Search This Blog

Sunday, March 29, 2015

Media/Public Schadenfreude Collateral Damage-Nurse Suicide (12-8-12)


It seems most of American TV anchors and commentators, local or national, are enthralled by the “Jon Stewart complex.” They and/or their writers and/or their producers can’t resist smirkily delivering puerile and sensationalized disclosures aimed at, or more likely cultivating in their viewers, an insatiable lust for gotcha-schadenfreude.
Such a style of delivery and the choice of sensational “news” material is fine for the Jon Stewarts and their audiences on self-identified comedy shows. Also, I do remember forgiving gossipy and engaging “tidbits” used sparingly to flavor responsible news hours or half-hours in years past. But now such pop-gossip on news programs provides a junk-food -- and even pure garbage -- main course to a very, very, very successfully “dumbed down” (with low or non-existent expectations) amoral public.
“Info-tainment” is the pathetic standard for programs misidentifying themselves as news shows.
Most corporate-controlled, ratings-hungry media no longer educate or inform their viewers on matters of serious and vital substance. We are more “marks” for manipulation. For distraction, omission and propaganda in the faux-news game. A case of us “captured frogs” American citizens having morality and a capacity for critical thinking successfully boiled out of us.
I keep speaking of America, but clearly this “news story gotcha-schadenfreude” is a worldwide phenomenon. Look at the international scope of this week’s ambush on the British royal couple’s medical privacy. Even before the alleged suicide of the hospital’s nurse the story had gone “viral”.

=== Requirement 1 ===
According to the blog post, what is the pathetic standard for programs that misidentify themselves as news shows?
=== Requirement 2 ===
Output the passage of the blog post from "Most corporate-controlled, ratings-hungry" up to and including "boiled out of us.".
The entries are not needed.

=== Supplied records ===
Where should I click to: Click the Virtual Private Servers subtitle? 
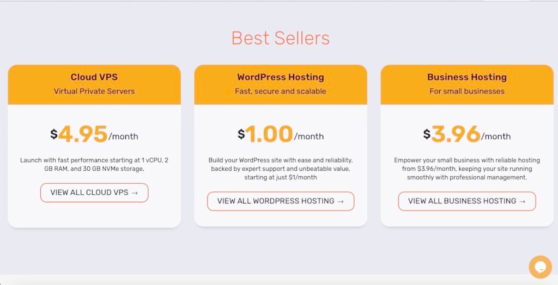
--
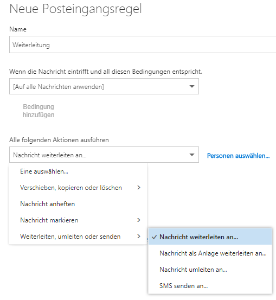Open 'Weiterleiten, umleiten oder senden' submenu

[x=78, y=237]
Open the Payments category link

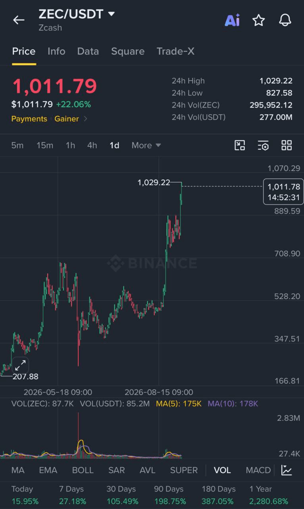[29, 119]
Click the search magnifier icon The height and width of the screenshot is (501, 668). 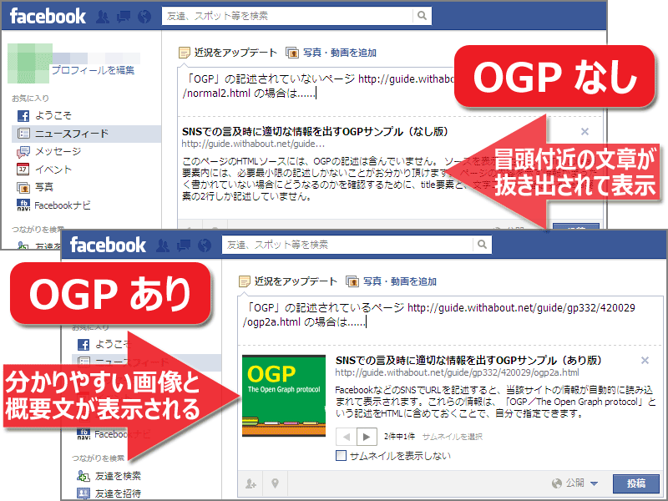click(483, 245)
==
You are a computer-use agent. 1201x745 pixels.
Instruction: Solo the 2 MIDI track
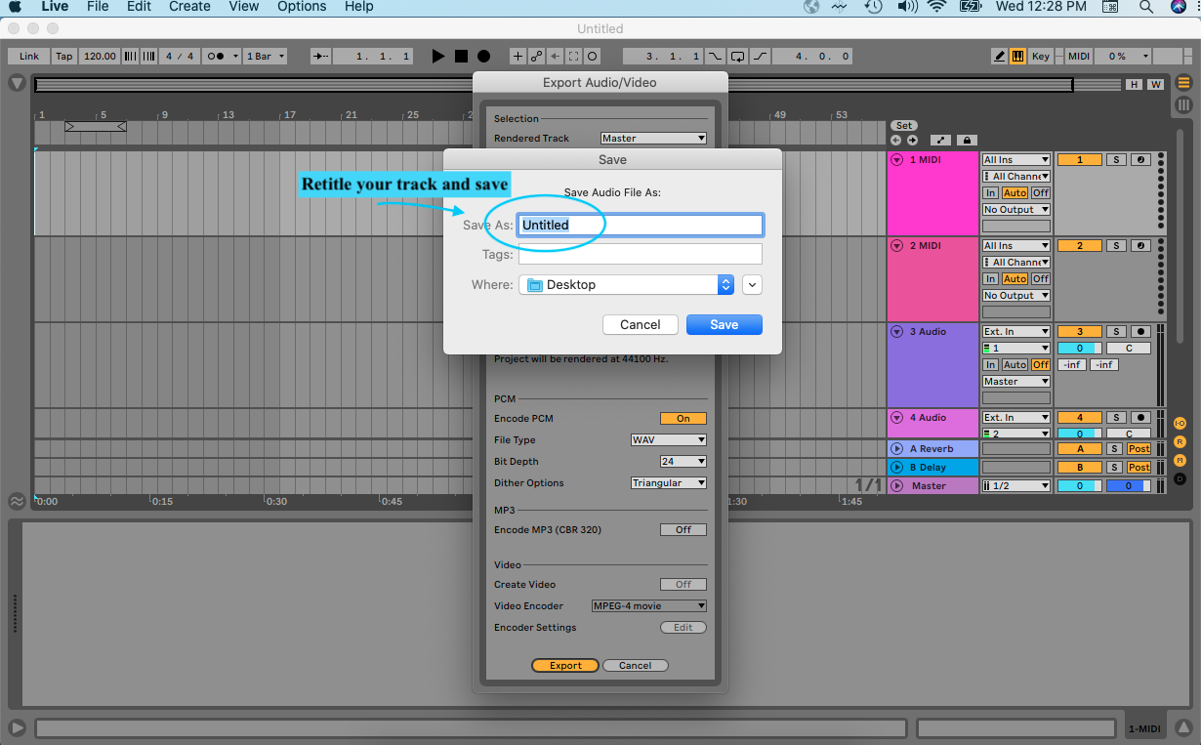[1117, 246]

=== Exercise result 1 ===
"Info-tainment."

=== Exercise result 2 ===
Most corporate-controlled, ratings-hungry media no longer educate or inform their viewers on matters of serious and vital substance. We are more “marks” for manipulation. For distraction, omission and propaganda in the faux-news game. A case of us “captured frogs” American citizens having morality and a capacity for critical thinking successfully boiled out of us.